Another possibility for this kind of examples that I used and has the minimum boiler pate is to just generate a .so file with your native function in C and call it from ctypes. Basically almost no boilerplate at all.

> with your native function in C

Works well this way with Rust too.

pytest.benchmark really needs to default to a smaller width of it's stats, those stats are really just meant to be used in a terminal..

I like the article, but the following advice confused me, especially since this comes from RedHat i.e. Linux people:

> Having Rust installed (recommended way is https://www.rustup.rs/).

This essentially recommends unconditionally using the "curl | sh" anti-pattern.

Shouldn't they recommend instead e.g. "apt-get install rustc" for Debian users?

Since this doesn't make use of too recent Rust features, using Rust 1.14 of Debian/Stable should be fine, shouldn't it? Same of Fedora, etc.

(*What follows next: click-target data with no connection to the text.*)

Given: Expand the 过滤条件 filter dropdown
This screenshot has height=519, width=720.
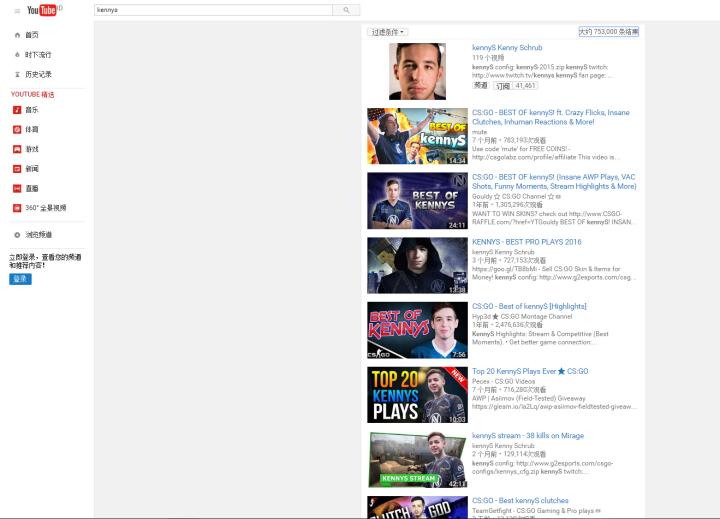Looking at the screenshot, I should pos(388,32).
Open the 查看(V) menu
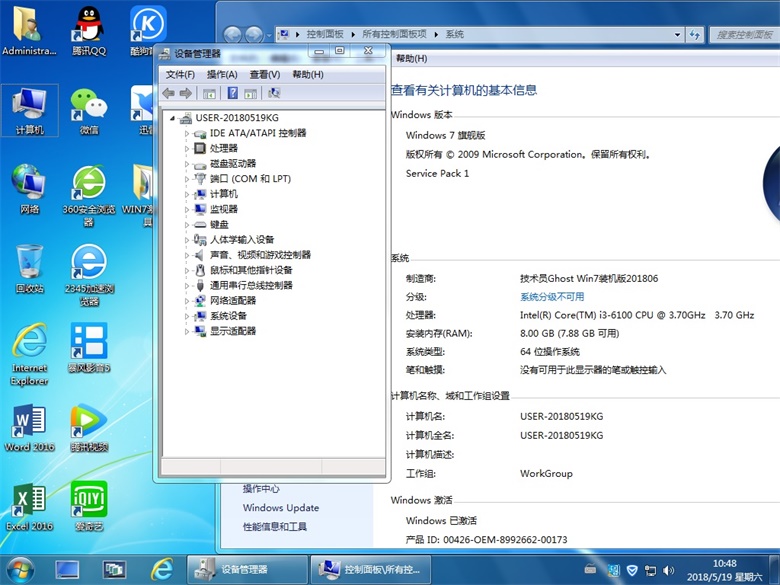Image resolution: width=780 pixels, height=585 pixels. point(265,74)
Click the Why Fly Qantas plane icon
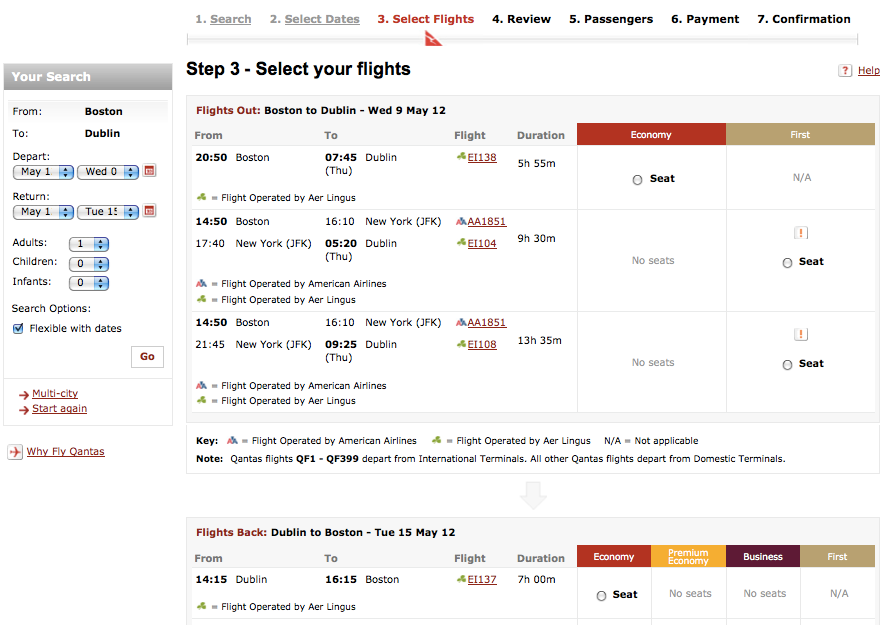The height and width of the screenshot is (625, 895). (15, 452)
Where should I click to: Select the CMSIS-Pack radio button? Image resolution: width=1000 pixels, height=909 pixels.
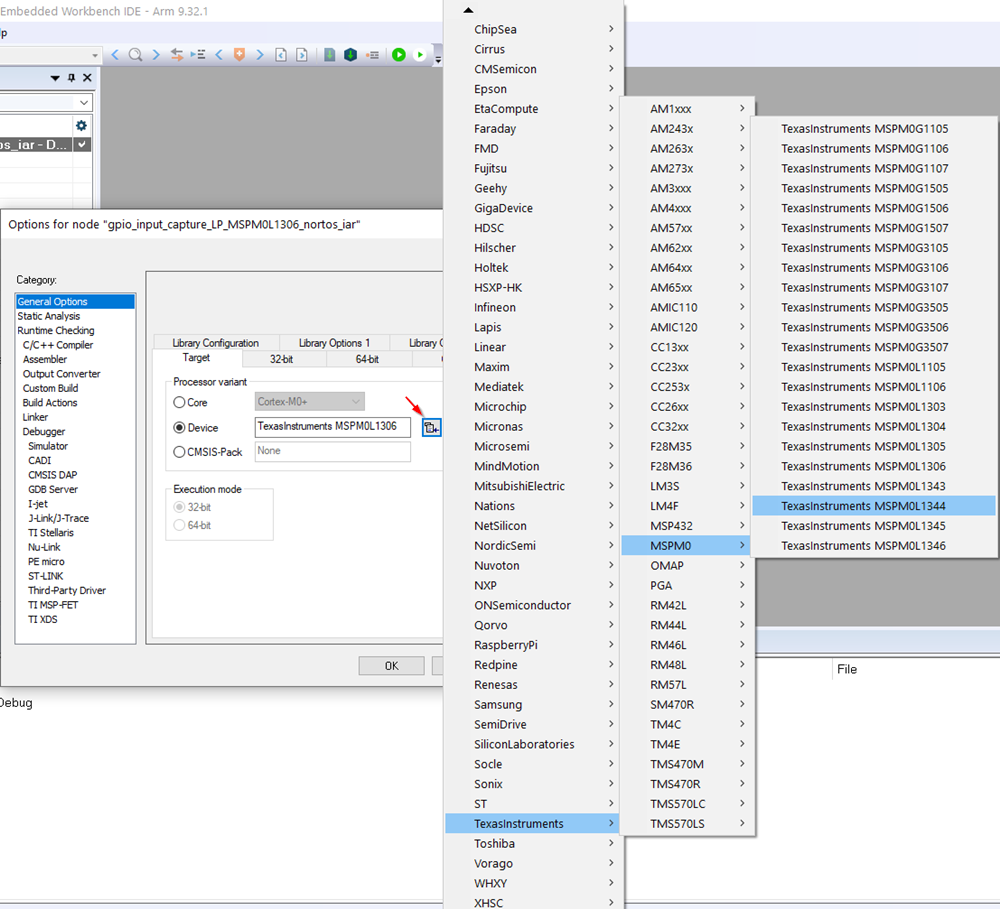click(x=180, y=452)
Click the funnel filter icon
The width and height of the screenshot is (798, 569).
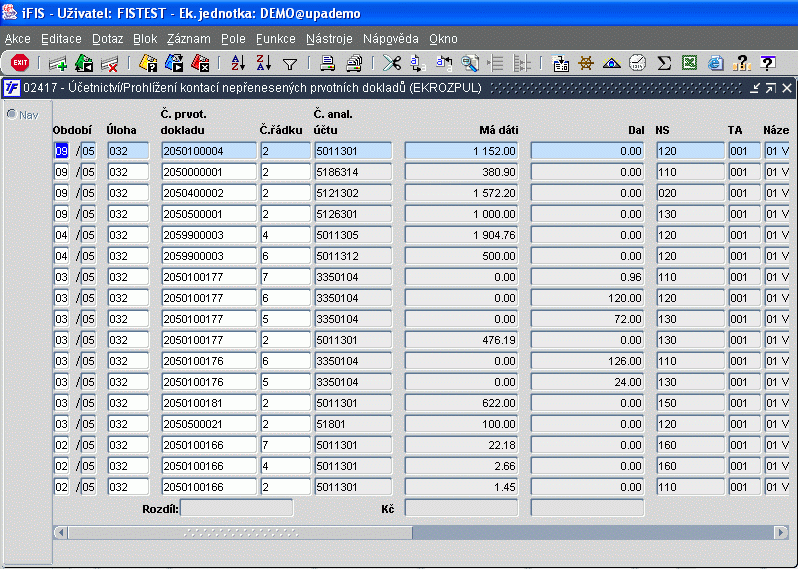click(x=289, y=63)
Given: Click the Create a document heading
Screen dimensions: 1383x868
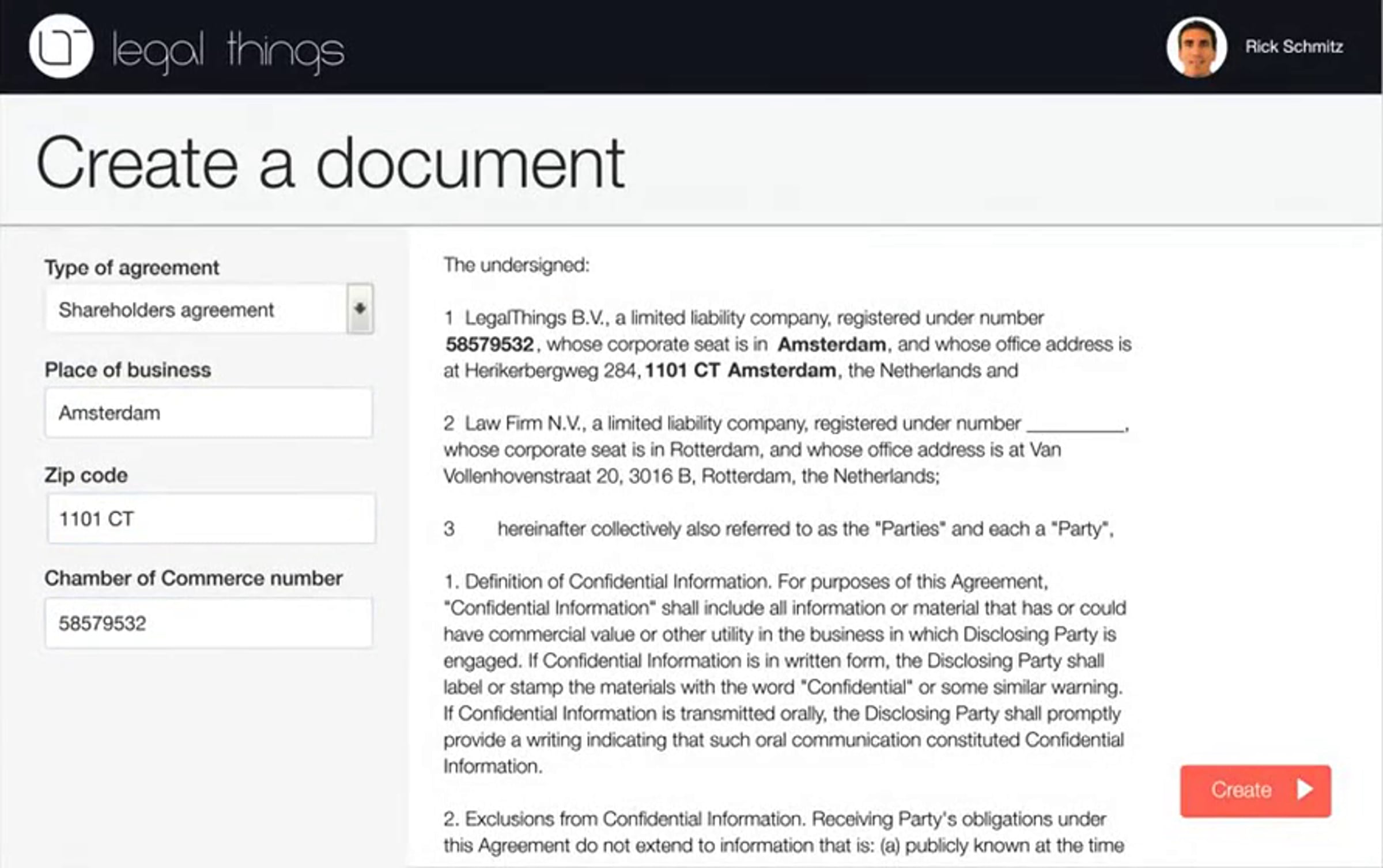Looking at the screenshot, I should click(331, 164).
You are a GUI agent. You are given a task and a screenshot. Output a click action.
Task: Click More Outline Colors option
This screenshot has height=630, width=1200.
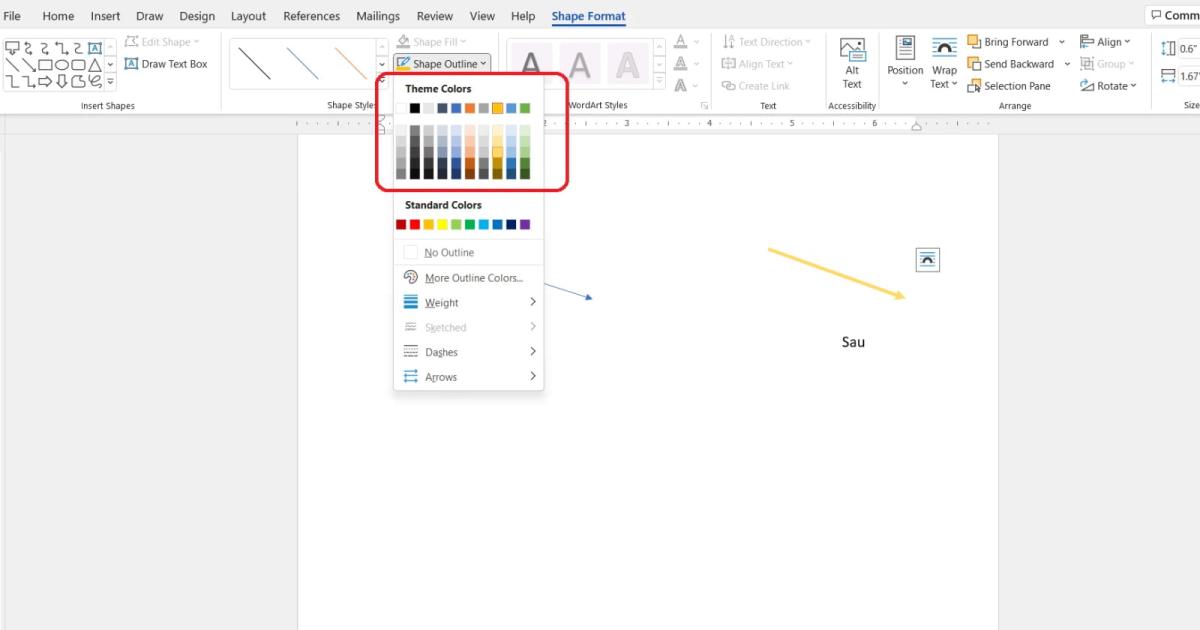(x=473, y=278)
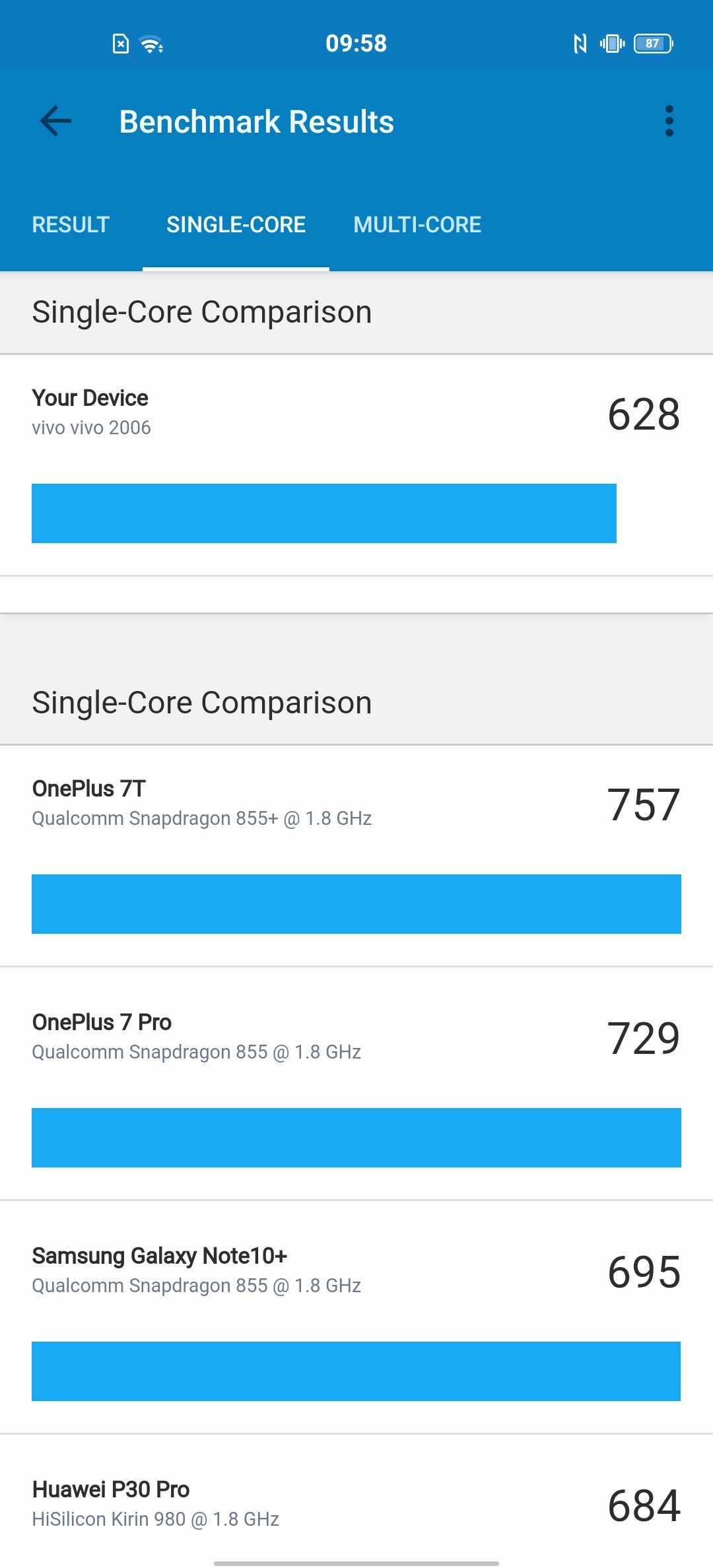Tap the no-SIM card icon

[121, 44]
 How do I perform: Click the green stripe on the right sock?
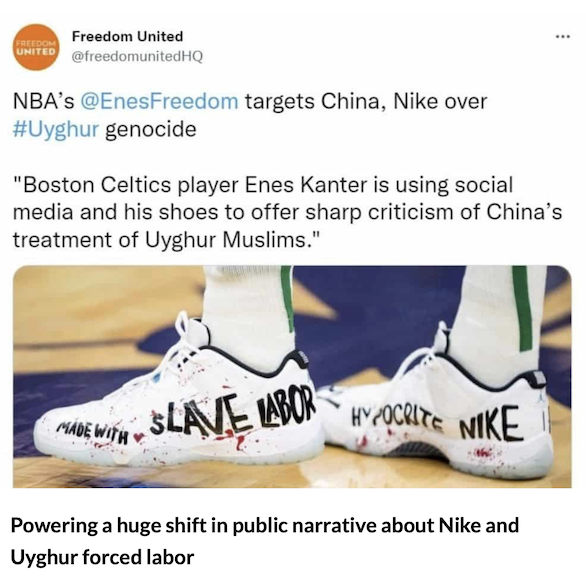point(523,309)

If you look at the way the rustup-init.sh script is written it's safe to be used with this "anti pattern". I see your objection though but unfortunately this ship has sailed, you might as well complain about websites that don't work without Javascript...

The advantage of this method is that it will work on any linux distro (and even BSD, Darwin and mingw) and you'll get the latest stable version. I don't see the advantage of using potentially outdated OS packages for installing a compiler, it's not like it's a dependency for other packages.

It also makes it easy to manage the various components of the toolchain, for instance if you later want to crosscompile for an other target, use the nightly version etc...

That makes no sense. If one curls to bash obviously they can't "look at the way the rustup-init.sh script is written".

The ship hasn't sailed and neither has the sites without JS one. You have made a decision to favor covenience instead of security and you're trying to make it look like it's the normal state of affairs.

Rust can be installed by downloading the appropriate package and checking it with gpg.

Recommending curling stuff to bash is ridiculous and makes a mockery of the idea of safety.

You're planning on downloading binaries and gpg keys from that site anyways. Either you trust it, in which case you might as well curl | bash, or you don't, in which case you shouldn't be running that script no matter how carefully you inspect it.

And of course you can inspect the bash script (not that it does you any good), curl > file; bash file. It's just that most people don't so that's not what is recommended .

No, you're completely wrong. The key is available in multiple places and has been available for a while, so there is some verification that can be done.

The binary will be checked by gpg, it shouldn't matter where it's from.

Finally, if the recommmendation is to run curl foo | sh, the bash script can literally not be inspected.

Just separate the steps? Curl to a file, inspect it, and then execute it? I don't see the problem. Most users just don't care because it's official anyways.

Rust is a language in active development, continually getting improvements and new features. Using Rustup is the best way of managing up to date toolchains (and multiple toolchain versions if you have to).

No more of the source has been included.